The Adventures of Tintin is the return of true Spielberg. I thought we’d lost him for a minute, with garbage films like Indiana Jones and the Kingdom of the Crystal Skull or even the more recent War Horse, but luckily he just took a few missteps, unlike his buddy George Lucas. Spielberg is back in full-swing and I can’t wait to see what he and Peter Jackson do with the next entry in the proposed series.

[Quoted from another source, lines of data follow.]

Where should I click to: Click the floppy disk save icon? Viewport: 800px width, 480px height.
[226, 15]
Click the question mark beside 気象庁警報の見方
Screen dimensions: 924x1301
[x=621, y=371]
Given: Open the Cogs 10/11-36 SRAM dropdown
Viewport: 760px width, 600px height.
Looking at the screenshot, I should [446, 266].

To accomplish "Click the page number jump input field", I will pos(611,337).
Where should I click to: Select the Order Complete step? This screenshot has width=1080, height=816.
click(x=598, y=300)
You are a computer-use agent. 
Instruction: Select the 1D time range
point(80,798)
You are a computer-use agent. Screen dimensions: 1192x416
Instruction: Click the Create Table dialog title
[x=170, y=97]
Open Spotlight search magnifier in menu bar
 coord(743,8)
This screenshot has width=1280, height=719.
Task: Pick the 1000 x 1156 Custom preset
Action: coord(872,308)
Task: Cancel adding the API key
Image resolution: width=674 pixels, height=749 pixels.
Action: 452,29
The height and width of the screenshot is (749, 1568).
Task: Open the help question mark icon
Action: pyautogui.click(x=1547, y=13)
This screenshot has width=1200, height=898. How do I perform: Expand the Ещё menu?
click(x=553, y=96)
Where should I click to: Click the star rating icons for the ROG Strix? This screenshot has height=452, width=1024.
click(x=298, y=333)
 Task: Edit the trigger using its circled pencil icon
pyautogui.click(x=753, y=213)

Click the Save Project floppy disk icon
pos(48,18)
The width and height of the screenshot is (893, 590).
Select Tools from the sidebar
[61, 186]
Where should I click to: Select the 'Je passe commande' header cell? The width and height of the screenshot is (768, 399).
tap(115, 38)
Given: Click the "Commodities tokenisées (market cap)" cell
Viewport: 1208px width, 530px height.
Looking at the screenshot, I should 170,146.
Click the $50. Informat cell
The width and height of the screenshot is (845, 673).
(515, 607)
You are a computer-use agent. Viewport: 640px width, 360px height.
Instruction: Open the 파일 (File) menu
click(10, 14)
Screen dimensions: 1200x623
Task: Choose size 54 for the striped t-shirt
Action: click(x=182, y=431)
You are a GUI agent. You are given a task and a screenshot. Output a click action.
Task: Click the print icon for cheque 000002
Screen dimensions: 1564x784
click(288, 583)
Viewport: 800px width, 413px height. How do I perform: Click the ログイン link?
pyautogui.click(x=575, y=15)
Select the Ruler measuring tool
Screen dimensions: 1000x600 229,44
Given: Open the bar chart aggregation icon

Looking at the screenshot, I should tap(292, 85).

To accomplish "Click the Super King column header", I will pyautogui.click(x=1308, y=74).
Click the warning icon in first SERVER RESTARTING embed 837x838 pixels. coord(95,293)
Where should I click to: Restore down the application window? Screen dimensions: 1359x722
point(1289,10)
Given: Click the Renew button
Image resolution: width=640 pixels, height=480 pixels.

Paramount’s 1080p video transfer is nearly flawless. This is the kind of film that must be seen on a proper setup. Colors range from dusty browns to deep ocean blues, with detail extremely present and not a spot of grain. Animated films tend to look even better on Blu-Ray and Tintin fully utilizes that mindset. The film looks a lot nicer than most animated films, because of its use of lightening and eye for more realistic detail. There are still a few brief scenes that suffer from banding, but it’s so close to being perfect.
The 7.1 DTS-HD Master Audio track on the other hand is perfect. There’s not a dull second in the movie. The action-heavy scenes are full of scattered detail on every channel, while John Williams‘ musical score helps fill some of the softer scenes. Dialogue is clean and easy to understand on the front channels. Tintin is demo-worthy material.
The special features focus on the process of making the film, from animation steps to sticking to the source material. There’s a lot of good material here, but nothing is as extensive as you’d hope for. Here’s a full list below:
- Toasting Tintin: Part 1 (HD)
- The Journey to Tintin (HD)
- The World of Tintin (HD)
- The Who’s Who of Tintin (HD)
- Tintin: Conceptual Design (HD)
- Tintin: In the Volume (HD)
- Snowy: From Beginning to End (HD)
- Animating Tintin (HD)
- Tintin: The Score (HD)
- Collecting Tintin (HD)
- Toasting Tintin: Part 2 (HD)
- 3D & 2D versions of the film
- DVD Copy
- UltraViolet Digital Copy
- Digital Copy
Those looking for an action-packed adventure that is fun for all members of the family will want to snatch up the combo pack of The Adventures of Tintin pronto. Steven Spielberg‘s film is a blast to watch, in both 2D and 3D. The 3D transfer adds depth to the film, but in doing so it mutes the transfer slightly, hurting some detail and vividness of the colors. The 2D transfer on the other hand is nearly perfect, with slight banding issues. The audio track is perfect, another flawless track courtesy of Paramount.
The disc is packed with extras that detail every aspect of the production, including music, animation, the characters history and much more. To make things even better, the combo pack comes with a DVD copy of the film, an UltraViolet digital copy of the film and a basic digital copy of the film. So you can take the fun with you anywhere.
Tintin hits it out of the park as Spielberg's first attempt at a 3D animated movie. It's an adventurous film, full of action and family-fun for everyone to enjoy.